Saved entries
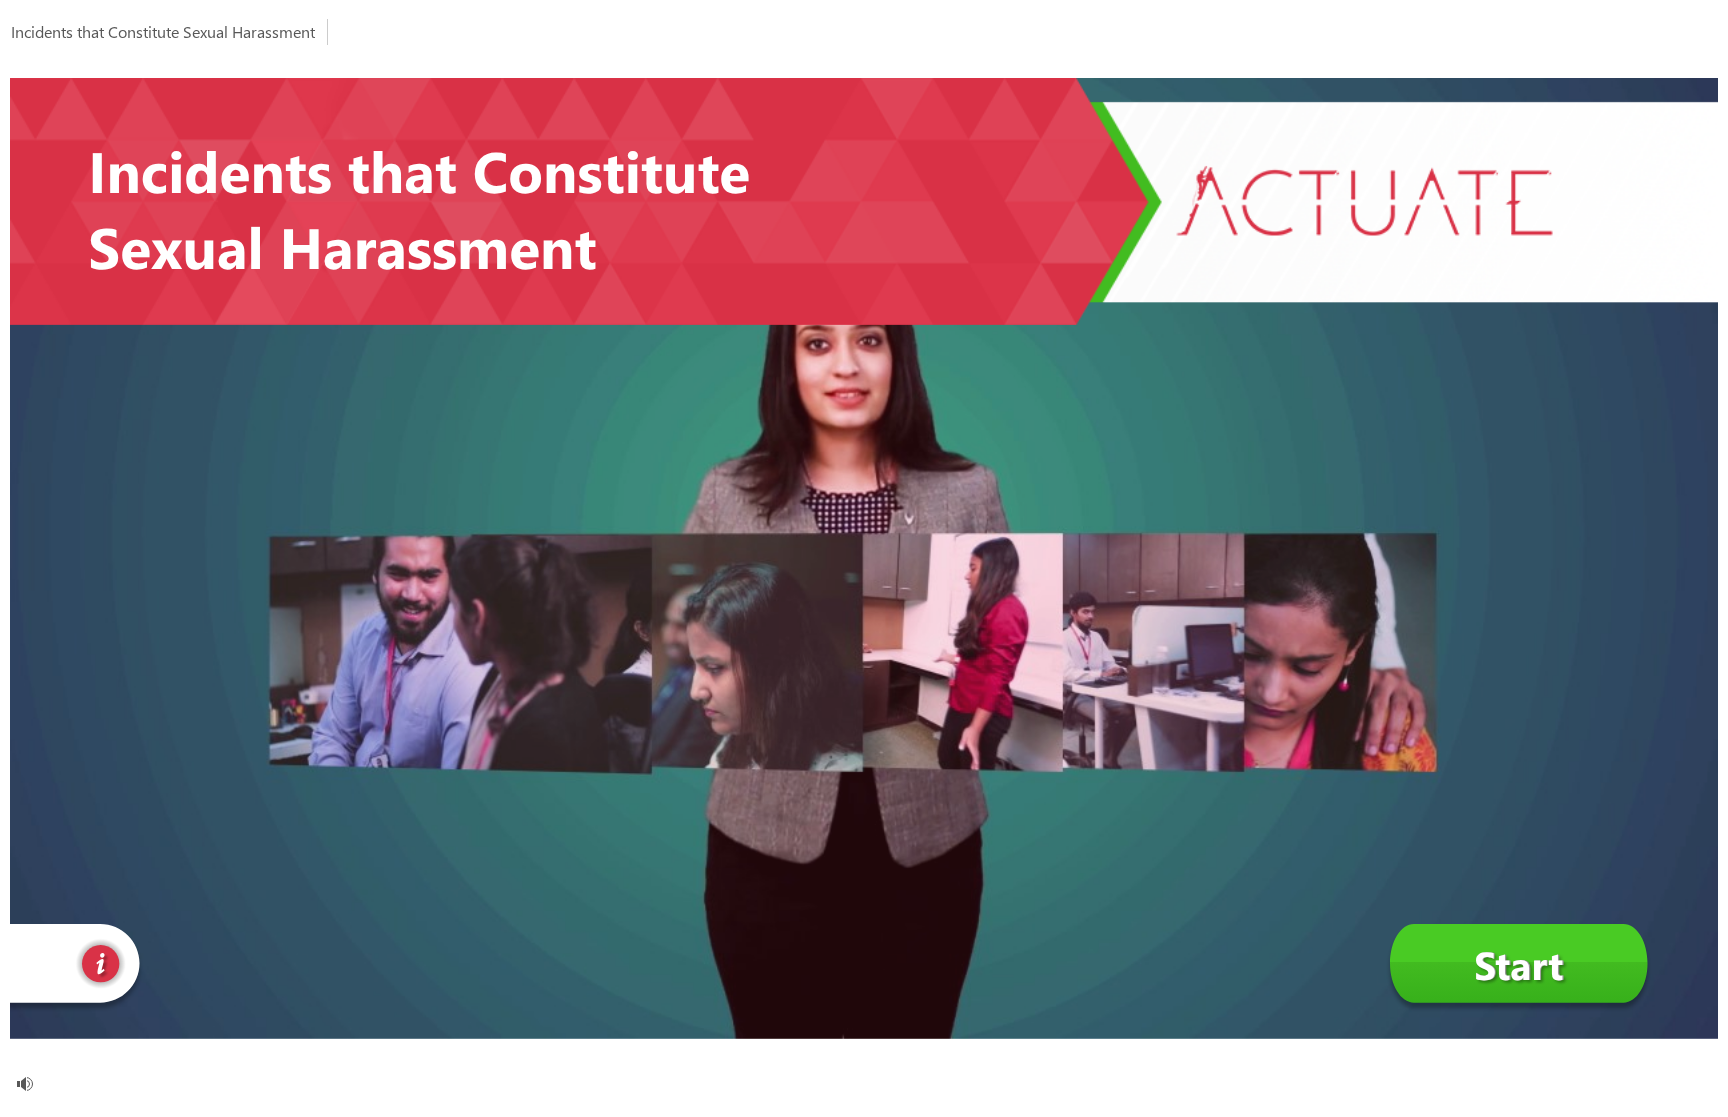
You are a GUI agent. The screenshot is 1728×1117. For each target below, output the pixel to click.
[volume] (25, 1084)
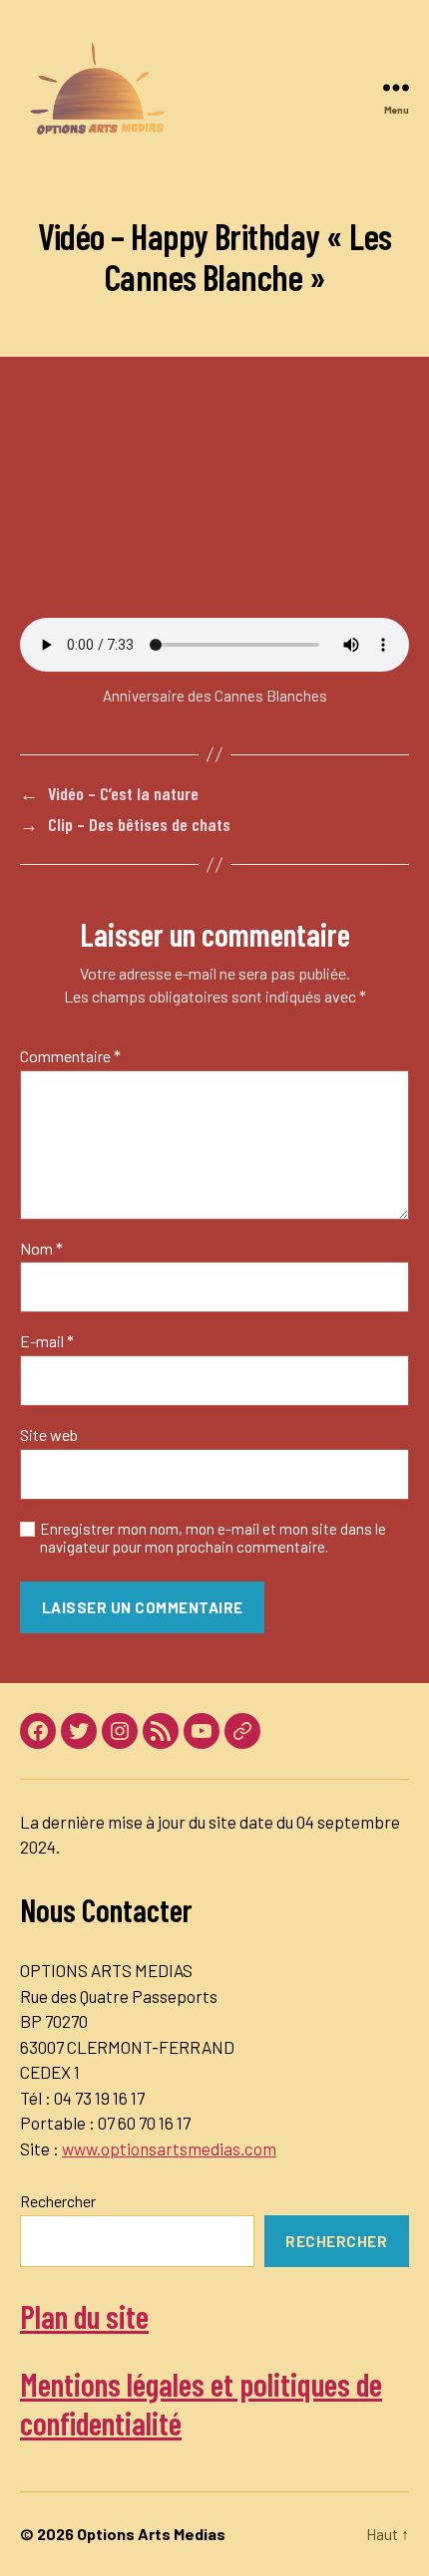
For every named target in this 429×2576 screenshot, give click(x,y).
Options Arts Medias (151, 2533)
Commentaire (70, 1056)
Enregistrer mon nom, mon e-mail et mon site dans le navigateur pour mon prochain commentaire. (213, 1538)
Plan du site (84, 2316)
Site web (49, 1435)
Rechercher (58, 2200)
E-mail (47, 1341)
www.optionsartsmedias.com (169, 2148)
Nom (41, 1249)
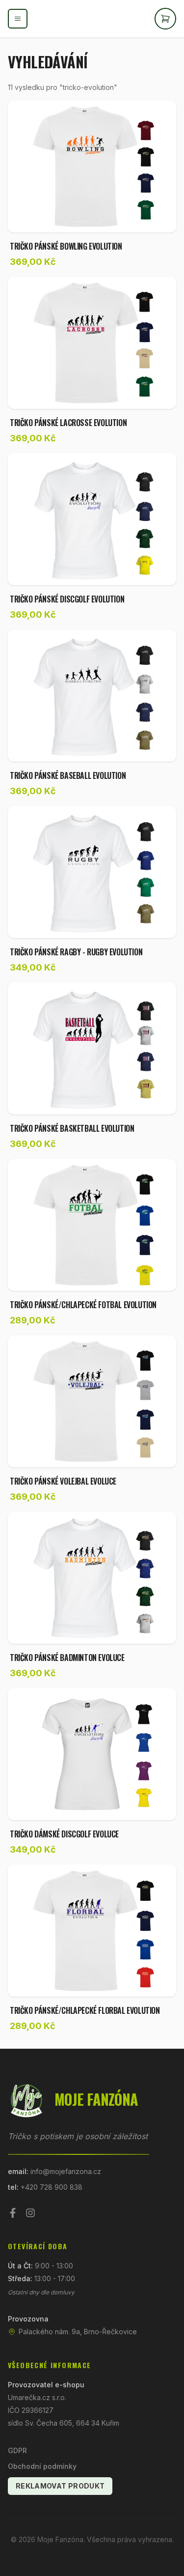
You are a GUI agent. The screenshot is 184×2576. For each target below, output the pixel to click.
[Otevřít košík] (165, 18)
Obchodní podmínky (42, 2466)
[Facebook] (13, 2213)
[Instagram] (30, 2213)
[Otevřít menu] (17, 19)
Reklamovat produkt (60, 2486)
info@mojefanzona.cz (65, 2171)
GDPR (17, 2450)
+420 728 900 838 (51, 2187)
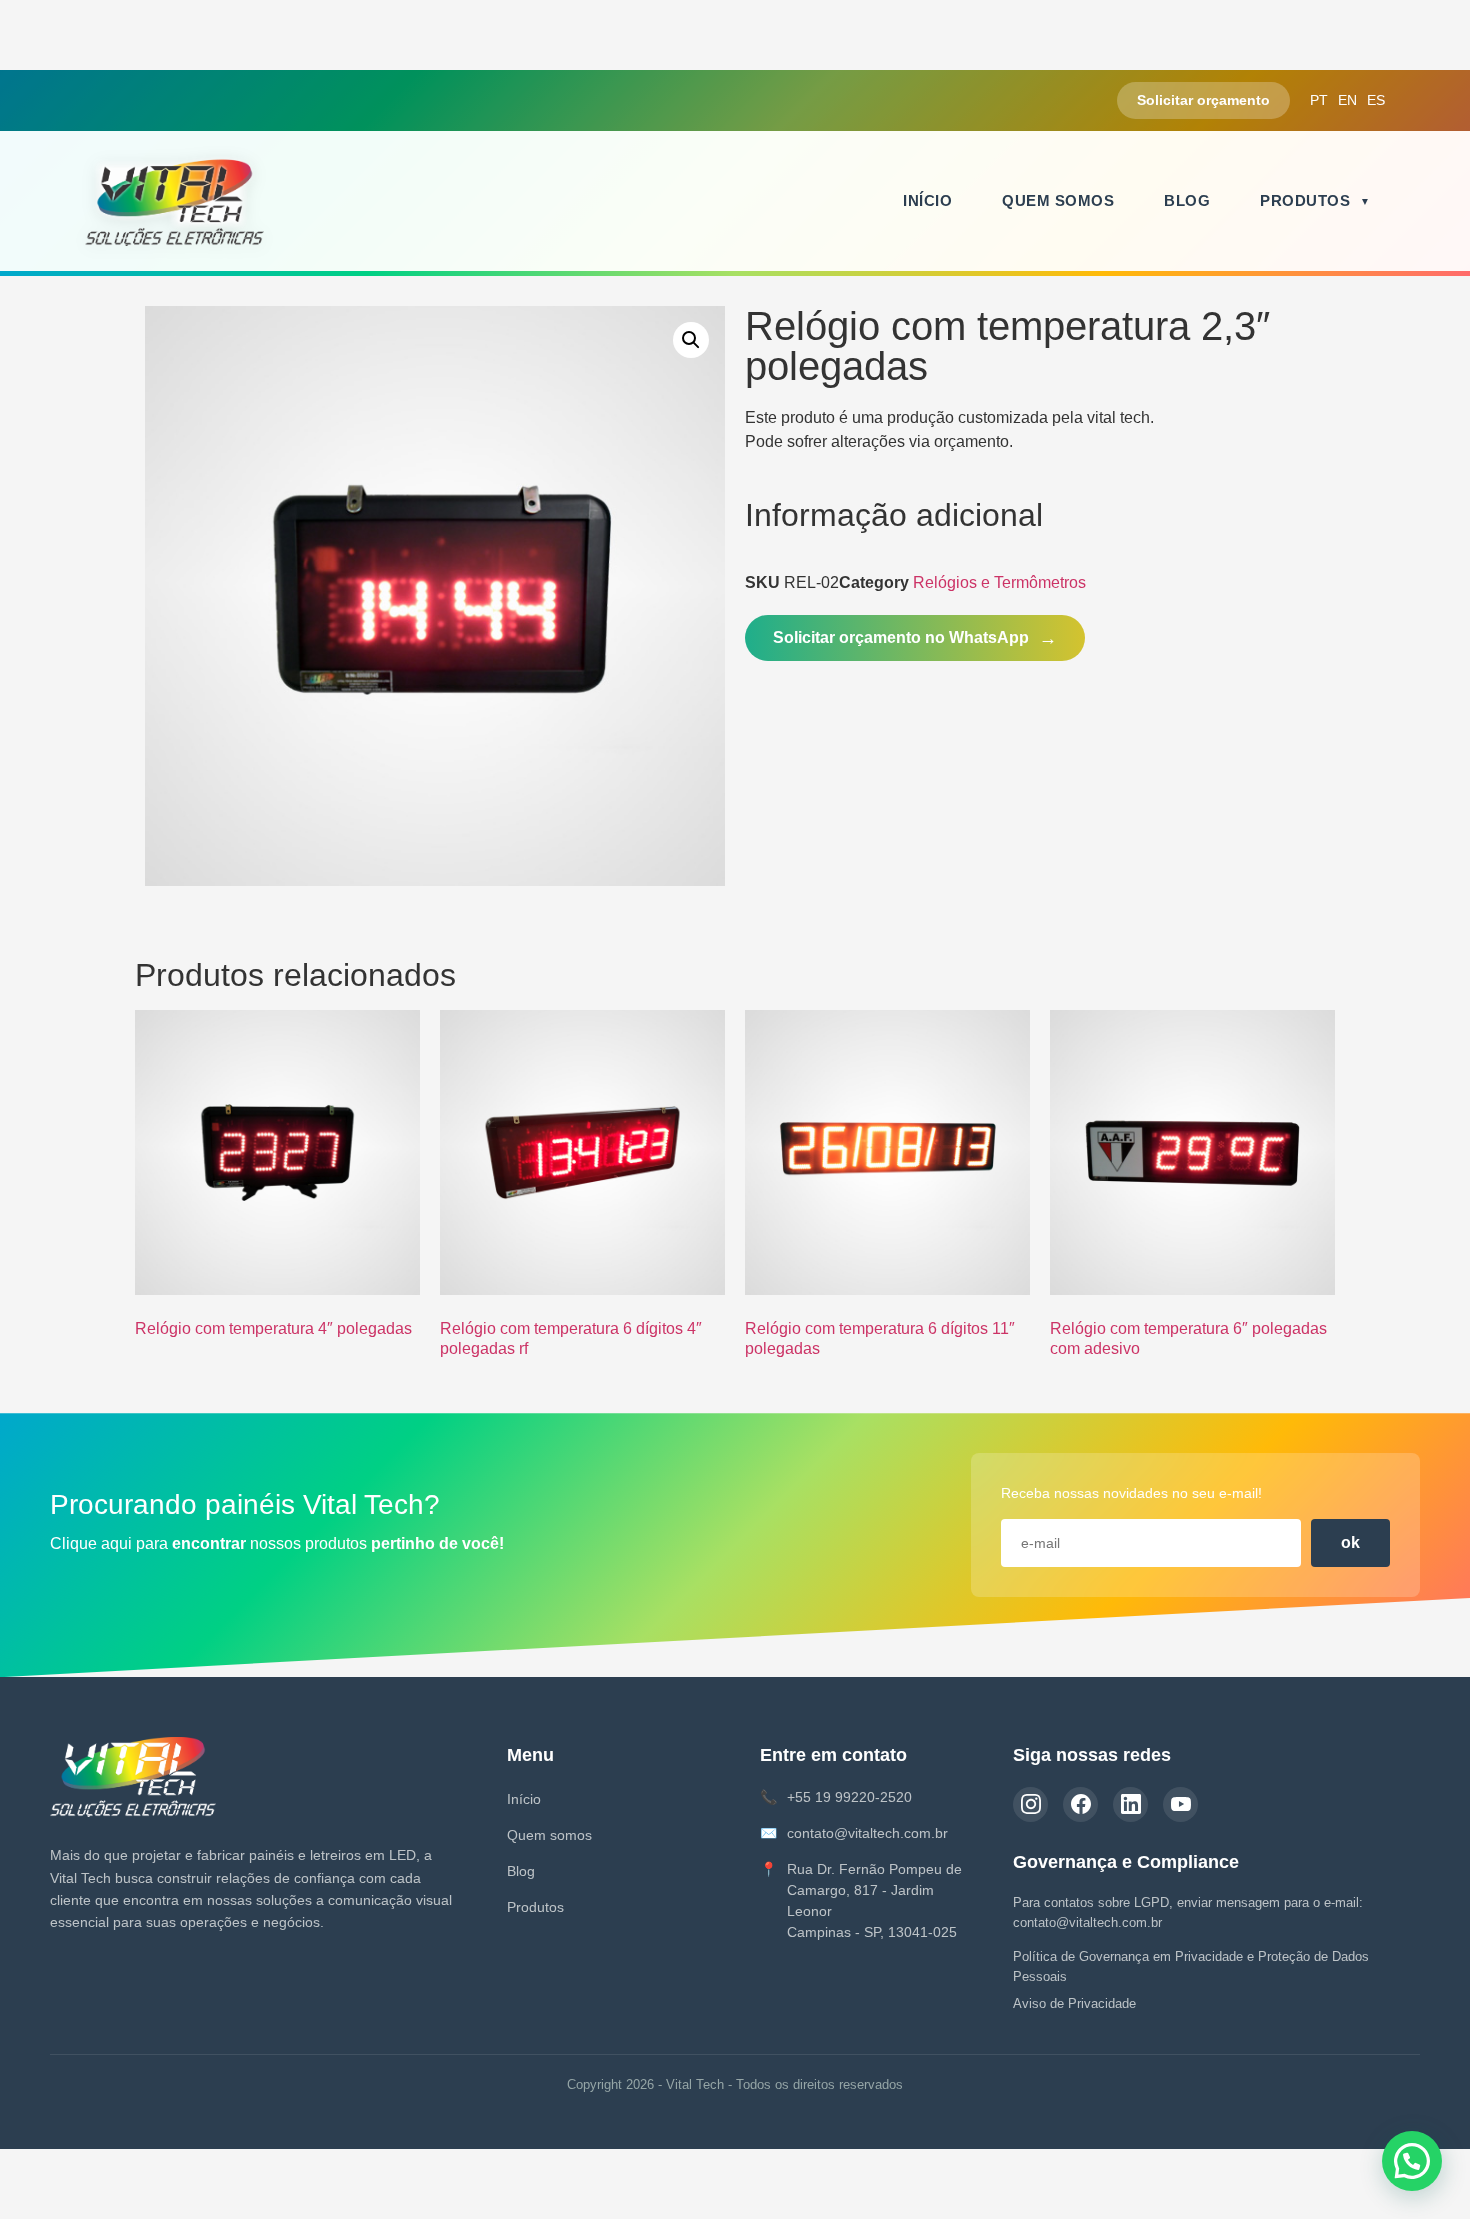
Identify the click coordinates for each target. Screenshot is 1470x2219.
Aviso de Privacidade (1074, 2003)
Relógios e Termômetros (999, 582)
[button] (691, 340)
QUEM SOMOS (1058, 200)
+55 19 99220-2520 (849, 1797)
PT (1319, 100)
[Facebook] (1080, 1804)
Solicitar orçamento (1203, 100)
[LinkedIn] (1130, 1804)
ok (1350, 1542)
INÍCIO (927, 200)
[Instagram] (1030, 1804)
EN (1347, 100)
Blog (521, 1871)
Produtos (535, 1907)
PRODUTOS (1305, 200)
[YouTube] (1180, 1804)
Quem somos (549, 1835)
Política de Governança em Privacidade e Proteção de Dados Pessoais (1191, 1966)
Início (524, 1799)
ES (1376, 100)
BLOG (1187, 200)
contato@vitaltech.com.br (867, 1833)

* WHAT IS BEING ASKED *
Retype, without changes, the lines from the line holding "INÍCIO (927, 200)" to the end of the data, both ends included.

* TASK OUTPUT *
INÍCIO (927, 200)
[Instagram] (1030, 1804)
EN (1347, 100)
Blog (521, 1871)
Produtos (535, 1907)
PRODUTOS (1305, 200)
[YouTube] (1180, 1804)
Quem somos (549, 1835)
Política de Governança em Privacidade e Proteção de Dados Pessoais (1191, 1966)
Início (524, 1799)
ES (1376, 100)
BLOG (1187, 200)
contato@vitaltech.com.br (867, 1833)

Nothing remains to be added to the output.